Creatività e comunicazione nelle giuste mani

11-05-2018

Comunicare correttamente

Comunicare correttamente

Nell’impresa italiana il modello di marketing prediletto va fortemente a braccetto con le attività di comunicazione. Non significa però che le assorba completamente. Riveste comunque un’importanza prioritaria. Il sillogismo mentale che scatta fra le inconsapevoli menti dei molti, che si avviano a sviluppare un’impresa o già la posseggono, è di due tipi.

Primo (scelta spontanea): affidare la comunicazione all’amico/conoscente, “creativo”, “brillante”.

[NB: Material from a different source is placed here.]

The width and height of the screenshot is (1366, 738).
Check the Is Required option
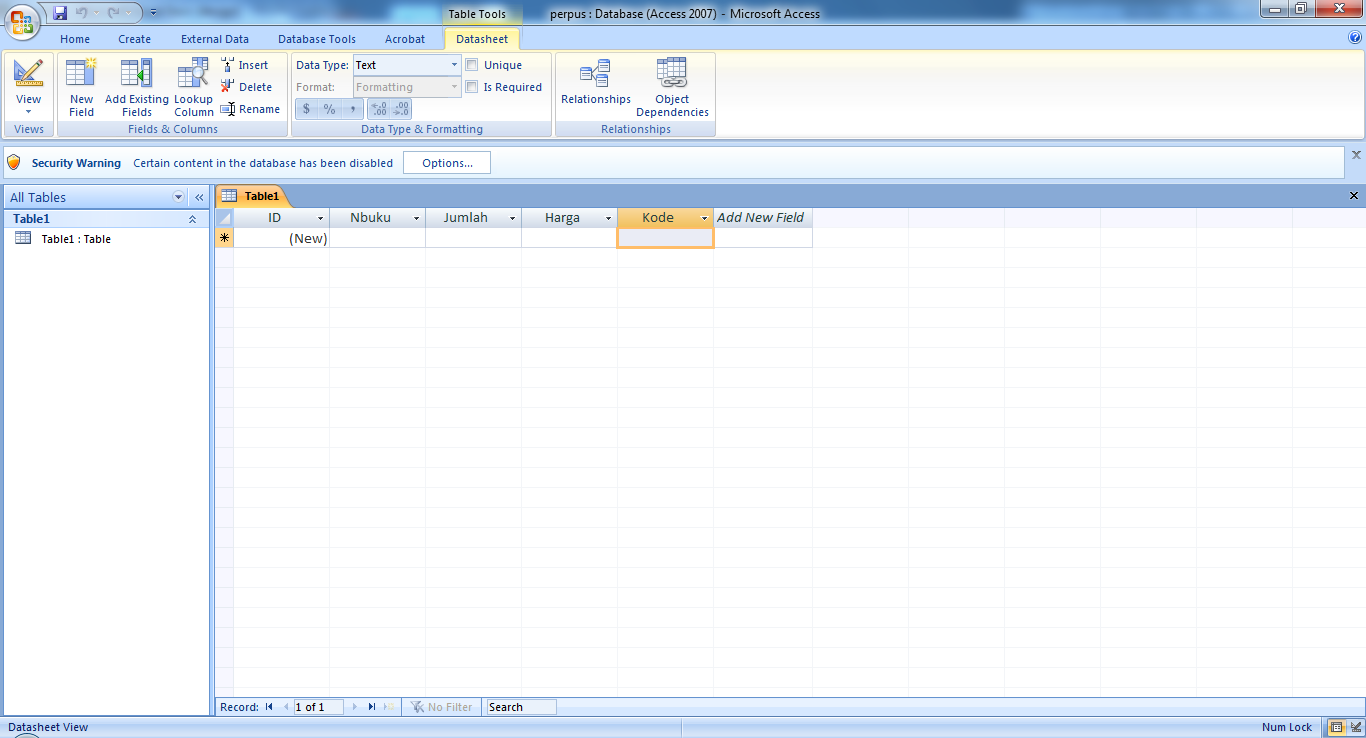pyautogui.click(x=471, y=86)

Secondo (scelta forzata): affidarla a quel parente a cui non si sa che ruolo attribuire in azienda. Con l’unica speranza che questa posizione sia meno dannosa, visto che non lo mette a contatto con la filiera produttiva.

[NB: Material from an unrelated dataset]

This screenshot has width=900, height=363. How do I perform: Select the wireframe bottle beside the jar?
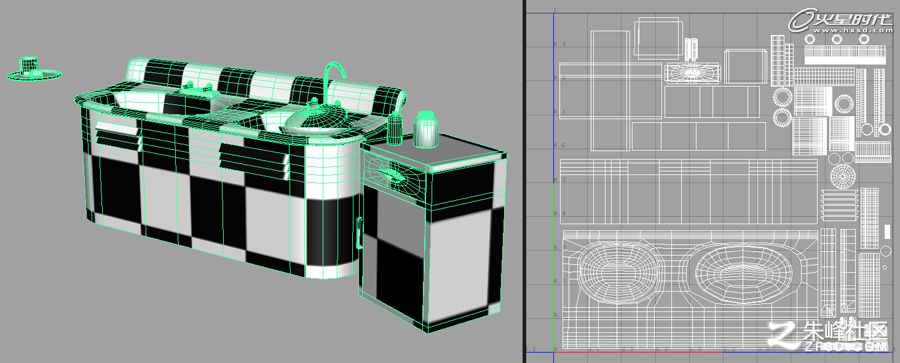click(x=395, y=129)
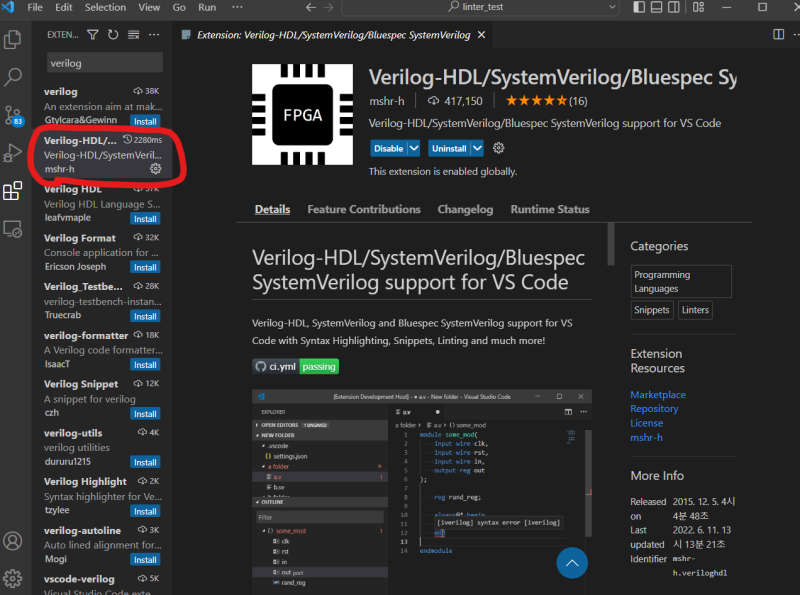Click the blue scroll-to-top arrow button
The image size is (800, 595).
click(572, 563)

Il tutto per avere la tranquillità che l’imprenditore rimanga ancorato sulle altre mansioni di cui l’impresa ha strettamente bisogno, produzione, ingegnerizzazione, rete distributiva, contabilità etc... Invito a non sottovalutare l’importanza di questo ruolo. È importante essere sicuri che il prescelto abbia una lucida visione dell’impresa, dei servizi forniti e dei prodotti da immettere sul mercato. Abbia conoscenza del mercato stesso e delle strategie in atto da parte dei competitor. Sia abile a dialogare coi tuoi fornitori per guidarli nelle giuste direzioni. Sia sicuro che la creatività della comunicazione risulti pensata in ottica funzionale alla strategia da imporre.

Tieni sottocchio questi prerequisiti prima di coinvolgere e delegare le attività della tua comunicazione ed il tuo marketing. Non abboccare alle apparenze di una sostanza che si traveste di qualcosa di bello che però senza visione resta tale e non porta beneficio alla tua impresa rischiando di essere dannosa.

Non cadere nel tranello del volere affidare ad un driver privo di senno il bolide che hai plasmato con le tue mani.